The adoption rate for connected health devices among U.S. broadband households increased from 24% in Q1 2013 to 29% in Q4 2014, opening the door for connected device manufacturers as well as service providers to take advantage of the growing consumerization in healthcare.

However, wearables innovations also disrupt traditional health and wellness product markets. They can be used as new tools for population health management and corporate wellness programs, for instance, but also threaten traditional fitness training and weight loss services. Furthermore, care providers struggle with the potential integration of wearables-generated health data into their medical information systems.

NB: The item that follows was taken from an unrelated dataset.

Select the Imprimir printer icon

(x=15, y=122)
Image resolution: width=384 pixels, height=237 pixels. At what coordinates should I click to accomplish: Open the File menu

On September 9, Jennifer Kent will be moderating a wearables panel during the 2015 Connected Health Summit alongside these digital health executives:

  • Joe Catalano, Director of Enterprise Strategy, iHealth Labs
  • David Cloud, CEO, National Sleep Foundation
  • Ian Ferguson, VP, Marketing and Strategic Alliances, ARM
  • Noam Kedem, Head of Business Development, Lumo BodyTech
  • Steve Koenig, Sr. Director of Research, CEA


Each panelist will share their insights on the wearables market, the potential that wearables offer for healthier and better-engaged consumers, and the difficulties involved with incorporating wearables into care plans. We hope you can join us for the discussion!




Jennifer Kent

Jennifer Kent

Director, Research Quality & Product Development

As Director, Research Quality & Product Development, Jennifer manages Parks Associates' process for producing high-quality, relevant, and meaningful research. She acts as an internal advocate for Parks Associates clients and leads the company’s efforts at conceptualizing and implementing digestible, relevant research presented in an optimal manner. Jennifer is always looking at the most effective ways to provide research to Parks Associates clients.

Since joining Parks Associates in 2009, Jennifer has worked on the mobile and health research team, specializing in the connected health, mobile payment, and connected car markets, as well as the consumer research team, analyzing consumer data related to the connected home and consumer electronics markets.

Jennifer earned her Ph.D. in religion, politics, and society and an M.A. in church-state studies from Baylor University. She earned her B.A. in politics from the Catholic University of America in Washington, D.C.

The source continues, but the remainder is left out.